Vieilles vignes et biodynamie
Vigne dégénérée pour vin médaillé

«On en a fait le coq de notre domaine. Raissenaz est la première vigne que j’ai plantée en 1974, mais après cinq ans, le court noué s’y manifestait déjà et la parcelle ressemblait à une mosaïque de couleurs, l’automne», raconte Michel Cruchon (lire le portrait pour la 30ème vendange). Les ceps sont sujets au millerandage et offrent moins de récolte. «Dès le début, on a décidé de mettre ce raisin à part. En le vinifiant, on a remarqué que c’était plus une question de quantité que de qualité et que le potentiel de ce pinot noir était intéressant.» Résultat, le produit de cette vigne dégénérée remporte deux VINEAS d’or (pour le 2001, puis le 2003), au Mondial du Pinot Noir de Sierre.

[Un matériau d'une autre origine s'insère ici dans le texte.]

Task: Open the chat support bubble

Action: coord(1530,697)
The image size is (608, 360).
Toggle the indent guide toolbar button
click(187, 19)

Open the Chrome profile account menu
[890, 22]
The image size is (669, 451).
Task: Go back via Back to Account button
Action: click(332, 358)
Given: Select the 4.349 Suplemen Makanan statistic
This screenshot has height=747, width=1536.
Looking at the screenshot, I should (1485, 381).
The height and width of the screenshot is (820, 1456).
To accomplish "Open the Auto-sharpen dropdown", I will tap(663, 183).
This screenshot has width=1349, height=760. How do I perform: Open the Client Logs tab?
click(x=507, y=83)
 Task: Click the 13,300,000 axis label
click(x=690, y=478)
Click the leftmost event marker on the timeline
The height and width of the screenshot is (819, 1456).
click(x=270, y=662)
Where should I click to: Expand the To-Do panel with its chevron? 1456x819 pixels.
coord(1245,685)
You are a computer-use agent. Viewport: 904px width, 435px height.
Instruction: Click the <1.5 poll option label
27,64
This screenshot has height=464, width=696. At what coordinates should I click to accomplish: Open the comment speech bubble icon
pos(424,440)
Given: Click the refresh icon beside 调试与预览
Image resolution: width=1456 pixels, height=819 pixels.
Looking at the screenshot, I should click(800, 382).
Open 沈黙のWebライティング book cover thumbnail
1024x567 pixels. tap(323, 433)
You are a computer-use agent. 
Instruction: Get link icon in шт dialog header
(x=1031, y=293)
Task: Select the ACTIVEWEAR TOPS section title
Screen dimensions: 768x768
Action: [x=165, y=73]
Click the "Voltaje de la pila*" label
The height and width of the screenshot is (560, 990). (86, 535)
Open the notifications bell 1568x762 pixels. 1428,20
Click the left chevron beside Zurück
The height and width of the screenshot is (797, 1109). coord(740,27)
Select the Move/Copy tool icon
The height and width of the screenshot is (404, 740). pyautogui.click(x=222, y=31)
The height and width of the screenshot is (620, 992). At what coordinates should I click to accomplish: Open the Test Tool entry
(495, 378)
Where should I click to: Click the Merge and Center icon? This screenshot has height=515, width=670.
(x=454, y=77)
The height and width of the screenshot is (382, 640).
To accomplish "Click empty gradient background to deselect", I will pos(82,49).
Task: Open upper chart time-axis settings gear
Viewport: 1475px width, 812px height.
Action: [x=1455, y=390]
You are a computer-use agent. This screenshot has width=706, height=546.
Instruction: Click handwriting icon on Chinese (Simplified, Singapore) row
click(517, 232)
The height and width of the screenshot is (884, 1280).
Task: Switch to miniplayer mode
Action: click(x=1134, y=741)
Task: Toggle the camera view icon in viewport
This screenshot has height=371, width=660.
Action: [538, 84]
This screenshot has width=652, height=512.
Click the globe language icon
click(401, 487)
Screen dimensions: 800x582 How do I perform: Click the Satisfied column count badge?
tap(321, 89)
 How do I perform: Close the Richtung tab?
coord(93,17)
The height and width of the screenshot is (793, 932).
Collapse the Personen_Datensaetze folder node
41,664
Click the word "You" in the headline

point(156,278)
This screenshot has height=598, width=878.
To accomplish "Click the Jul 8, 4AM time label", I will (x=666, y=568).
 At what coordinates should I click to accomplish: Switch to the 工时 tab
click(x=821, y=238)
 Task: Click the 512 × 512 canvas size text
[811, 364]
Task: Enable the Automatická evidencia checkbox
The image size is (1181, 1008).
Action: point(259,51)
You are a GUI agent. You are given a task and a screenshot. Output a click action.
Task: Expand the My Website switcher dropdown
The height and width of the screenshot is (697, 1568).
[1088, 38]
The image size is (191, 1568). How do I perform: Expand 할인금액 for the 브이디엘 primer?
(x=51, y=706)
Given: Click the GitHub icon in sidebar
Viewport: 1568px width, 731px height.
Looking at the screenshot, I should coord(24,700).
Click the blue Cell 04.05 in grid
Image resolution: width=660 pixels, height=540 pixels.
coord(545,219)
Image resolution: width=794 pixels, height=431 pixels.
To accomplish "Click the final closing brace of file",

Il faut néanmoins replanter quelques ceps chaque année sur les 0,76 ha d’une parcelle divisée en deux, constituée d’un mélange de quatre clones de pinot noir.
Champanel, autre pinot noir de la maison (VINEA d’or pour le 2003 également), est planté (en 1983 et 85) de clones peu cotés, dont les Wädenswil et Mariafeld, pourtant, grâce à la biodynamie, il revient au premier plan, avec, en 2006, un élevage en fûts de neuf mois, parfaitement maîtrisé par Raoul Cruchon, l’œnologue de la famille. Aux Pétoleyres, le chasselas remonte à 1976, ailleurs, il atteint le quart de siècle, le chardonnay «Noblesse» va sur ses 35 ans, comme une partie du gamay : chez les Cruchon, les «vieilles vignes» gagnent chaque année du terrain.
Dossier paru dans Le Guillon, Lausanne, numéro 33, automne-hiver 2008

Le plus du Net
Un fameux exemple valaisan

A Saint-Pierre-de-Clages, les frères Axel et Jean-François Maye, qui fêtent cette année les soixante ans de la cave fondée par leur père Simon (lire le portrait paru dans VINUM), sont célèbres pour leurs cuvées «vieilles vignes». L’étiquette blanche dédouble l’étiquette noire en chardonnay, pinot noir et syrah. «On élevait en barriques le vin issu des vieilles vignes. On a gardé les deux mots pour caractériser les vins élevés en fûts», explique Axel Maye. Si ces Valaisans ont des ceps de chardonnay, de pinot noir et de gamay de plus de 50 ans, la notion de «vieilles vignes» reste relative : classée l’été passé par le Grand Jury Européen «meilleure syrah du monde», leur syrah 2001 est issue de ceps plantées en 1982. «La même année que La Turque de Marcel Guigal», sourit Axel Maye.
Aux yeux du vinificateur, «pour faire un grand vin, on n’a pas besoin de vieilles vignes. Car si elles amènent de l’intensité au vin, les vieilles vignes n’ont pas le fruité des jeunes vignes.» Le dosage du meilleur jus est une question de «feeling», comme pour la petite arvine, dont les Maye n’élaborent une cuvée surmaturée que les grandes années : la 2007, encore en barrique, succède à la 2000. Vous avez dit «Grain Noble Confidenciel»?